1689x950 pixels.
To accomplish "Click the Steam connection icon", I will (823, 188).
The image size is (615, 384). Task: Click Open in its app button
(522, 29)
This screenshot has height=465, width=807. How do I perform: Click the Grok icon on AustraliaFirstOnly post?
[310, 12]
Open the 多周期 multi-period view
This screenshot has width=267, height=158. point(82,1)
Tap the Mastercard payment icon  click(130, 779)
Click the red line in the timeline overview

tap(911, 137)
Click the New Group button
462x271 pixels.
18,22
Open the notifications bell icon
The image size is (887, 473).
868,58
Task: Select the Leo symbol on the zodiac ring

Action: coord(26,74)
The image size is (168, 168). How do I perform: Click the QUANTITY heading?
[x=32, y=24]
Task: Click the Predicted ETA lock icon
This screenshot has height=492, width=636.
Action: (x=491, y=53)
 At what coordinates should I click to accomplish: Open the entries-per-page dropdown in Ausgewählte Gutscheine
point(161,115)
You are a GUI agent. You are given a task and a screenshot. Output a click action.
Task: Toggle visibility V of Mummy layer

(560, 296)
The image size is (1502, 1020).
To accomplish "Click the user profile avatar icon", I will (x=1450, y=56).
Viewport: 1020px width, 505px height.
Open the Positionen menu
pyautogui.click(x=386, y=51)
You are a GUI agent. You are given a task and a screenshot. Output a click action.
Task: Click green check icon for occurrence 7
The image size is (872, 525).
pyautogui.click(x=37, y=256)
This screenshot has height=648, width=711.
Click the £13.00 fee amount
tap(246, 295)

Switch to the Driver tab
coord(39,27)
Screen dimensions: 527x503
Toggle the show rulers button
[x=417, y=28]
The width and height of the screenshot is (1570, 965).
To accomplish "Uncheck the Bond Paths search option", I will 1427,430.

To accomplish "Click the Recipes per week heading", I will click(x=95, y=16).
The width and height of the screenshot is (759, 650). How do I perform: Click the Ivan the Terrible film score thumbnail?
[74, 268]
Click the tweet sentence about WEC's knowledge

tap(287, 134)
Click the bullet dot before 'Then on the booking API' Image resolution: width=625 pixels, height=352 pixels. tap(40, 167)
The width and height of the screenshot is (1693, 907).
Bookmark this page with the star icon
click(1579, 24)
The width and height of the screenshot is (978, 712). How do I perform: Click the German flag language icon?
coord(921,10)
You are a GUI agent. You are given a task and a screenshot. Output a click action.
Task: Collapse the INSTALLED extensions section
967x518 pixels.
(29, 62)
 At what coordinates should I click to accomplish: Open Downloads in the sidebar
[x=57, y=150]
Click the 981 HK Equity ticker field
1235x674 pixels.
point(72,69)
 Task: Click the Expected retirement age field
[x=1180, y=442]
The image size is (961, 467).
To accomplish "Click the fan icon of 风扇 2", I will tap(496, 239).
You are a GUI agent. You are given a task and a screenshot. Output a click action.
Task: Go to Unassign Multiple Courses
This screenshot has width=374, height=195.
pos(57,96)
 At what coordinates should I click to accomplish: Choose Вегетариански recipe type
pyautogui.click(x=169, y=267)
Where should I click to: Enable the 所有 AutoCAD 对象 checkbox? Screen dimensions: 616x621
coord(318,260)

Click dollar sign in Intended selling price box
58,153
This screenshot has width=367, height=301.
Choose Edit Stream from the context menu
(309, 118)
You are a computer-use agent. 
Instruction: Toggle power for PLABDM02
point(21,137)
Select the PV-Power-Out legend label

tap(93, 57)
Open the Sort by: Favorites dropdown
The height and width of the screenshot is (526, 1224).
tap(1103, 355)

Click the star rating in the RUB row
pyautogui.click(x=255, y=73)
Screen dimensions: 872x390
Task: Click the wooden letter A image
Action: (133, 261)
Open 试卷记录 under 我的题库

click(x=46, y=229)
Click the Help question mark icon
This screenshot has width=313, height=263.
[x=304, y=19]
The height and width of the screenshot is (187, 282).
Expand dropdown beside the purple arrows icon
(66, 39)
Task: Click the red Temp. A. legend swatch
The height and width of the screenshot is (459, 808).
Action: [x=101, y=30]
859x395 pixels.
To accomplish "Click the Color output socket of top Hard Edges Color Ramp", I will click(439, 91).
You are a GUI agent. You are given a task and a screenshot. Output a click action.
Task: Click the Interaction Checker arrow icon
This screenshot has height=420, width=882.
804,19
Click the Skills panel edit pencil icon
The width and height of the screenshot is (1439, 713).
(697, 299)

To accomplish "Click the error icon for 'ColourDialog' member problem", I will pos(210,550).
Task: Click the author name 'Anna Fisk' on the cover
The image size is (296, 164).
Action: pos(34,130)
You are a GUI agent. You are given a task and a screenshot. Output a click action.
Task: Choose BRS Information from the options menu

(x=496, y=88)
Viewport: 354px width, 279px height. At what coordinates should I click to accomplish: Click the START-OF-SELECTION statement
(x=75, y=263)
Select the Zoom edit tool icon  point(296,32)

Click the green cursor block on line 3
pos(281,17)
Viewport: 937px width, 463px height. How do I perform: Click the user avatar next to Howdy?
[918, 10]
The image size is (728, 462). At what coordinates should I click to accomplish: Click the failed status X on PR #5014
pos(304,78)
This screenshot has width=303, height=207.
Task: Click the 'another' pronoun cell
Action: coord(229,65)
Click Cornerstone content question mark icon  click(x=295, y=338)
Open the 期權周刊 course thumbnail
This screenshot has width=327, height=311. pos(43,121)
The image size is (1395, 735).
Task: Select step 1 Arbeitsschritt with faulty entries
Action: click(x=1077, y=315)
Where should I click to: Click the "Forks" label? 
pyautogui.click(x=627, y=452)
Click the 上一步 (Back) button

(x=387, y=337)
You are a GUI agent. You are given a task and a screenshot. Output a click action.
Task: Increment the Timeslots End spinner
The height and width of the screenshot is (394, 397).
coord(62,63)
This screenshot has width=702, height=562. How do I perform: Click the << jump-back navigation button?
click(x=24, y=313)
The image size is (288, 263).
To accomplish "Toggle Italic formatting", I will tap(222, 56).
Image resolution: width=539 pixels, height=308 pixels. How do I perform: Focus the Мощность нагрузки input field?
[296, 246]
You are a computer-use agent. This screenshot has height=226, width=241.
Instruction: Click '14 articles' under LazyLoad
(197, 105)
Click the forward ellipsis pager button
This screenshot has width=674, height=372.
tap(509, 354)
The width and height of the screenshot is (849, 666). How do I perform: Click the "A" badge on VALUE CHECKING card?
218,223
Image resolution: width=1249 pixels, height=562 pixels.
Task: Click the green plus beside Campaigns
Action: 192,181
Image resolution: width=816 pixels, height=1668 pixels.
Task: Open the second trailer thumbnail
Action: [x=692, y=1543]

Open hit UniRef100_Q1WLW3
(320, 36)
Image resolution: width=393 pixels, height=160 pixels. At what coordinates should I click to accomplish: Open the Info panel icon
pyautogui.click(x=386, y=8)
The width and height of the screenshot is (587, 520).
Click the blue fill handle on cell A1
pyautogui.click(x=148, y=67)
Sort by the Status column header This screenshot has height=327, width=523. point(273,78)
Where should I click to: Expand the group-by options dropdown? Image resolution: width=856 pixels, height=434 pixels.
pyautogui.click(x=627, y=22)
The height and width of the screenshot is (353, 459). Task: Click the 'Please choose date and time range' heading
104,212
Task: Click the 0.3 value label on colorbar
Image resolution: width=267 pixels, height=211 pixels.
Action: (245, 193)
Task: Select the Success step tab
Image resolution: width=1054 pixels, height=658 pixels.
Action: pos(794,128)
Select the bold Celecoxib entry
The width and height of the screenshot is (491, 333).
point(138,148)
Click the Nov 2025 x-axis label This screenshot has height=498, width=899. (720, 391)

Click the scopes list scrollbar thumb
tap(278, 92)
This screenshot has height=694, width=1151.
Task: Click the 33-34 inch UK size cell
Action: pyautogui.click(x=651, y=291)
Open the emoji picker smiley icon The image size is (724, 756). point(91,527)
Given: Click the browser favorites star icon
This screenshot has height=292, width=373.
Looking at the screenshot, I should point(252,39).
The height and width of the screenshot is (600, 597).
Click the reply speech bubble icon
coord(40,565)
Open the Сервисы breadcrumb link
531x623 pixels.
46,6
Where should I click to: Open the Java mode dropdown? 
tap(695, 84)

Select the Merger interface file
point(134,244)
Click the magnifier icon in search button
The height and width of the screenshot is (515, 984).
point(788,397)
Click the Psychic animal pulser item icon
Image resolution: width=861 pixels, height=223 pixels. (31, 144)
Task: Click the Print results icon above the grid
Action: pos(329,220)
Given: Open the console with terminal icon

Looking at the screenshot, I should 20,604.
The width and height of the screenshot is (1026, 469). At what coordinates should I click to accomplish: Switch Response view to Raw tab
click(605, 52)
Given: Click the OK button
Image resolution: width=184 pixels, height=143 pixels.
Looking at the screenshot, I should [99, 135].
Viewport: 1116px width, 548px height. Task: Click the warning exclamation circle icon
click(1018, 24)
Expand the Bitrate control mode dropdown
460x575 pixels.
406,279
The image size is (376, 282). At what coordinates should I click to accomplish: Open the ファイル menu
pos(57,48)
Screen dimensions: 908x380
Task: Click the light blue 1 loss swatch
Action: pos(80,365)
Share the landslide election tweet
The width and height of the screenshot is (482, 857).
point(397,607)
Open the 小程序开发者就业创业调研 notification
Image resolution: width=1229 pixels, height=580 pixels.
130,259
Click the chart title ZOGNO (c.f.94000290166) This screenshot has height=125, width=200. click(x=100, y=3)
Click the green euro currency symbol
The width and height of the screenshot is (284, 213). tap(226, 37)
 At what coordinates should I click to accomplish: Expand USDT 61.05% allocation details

# # # #

Using the data above, state the number of lines that contain the word "will"; add nothing else.

RESULT —
8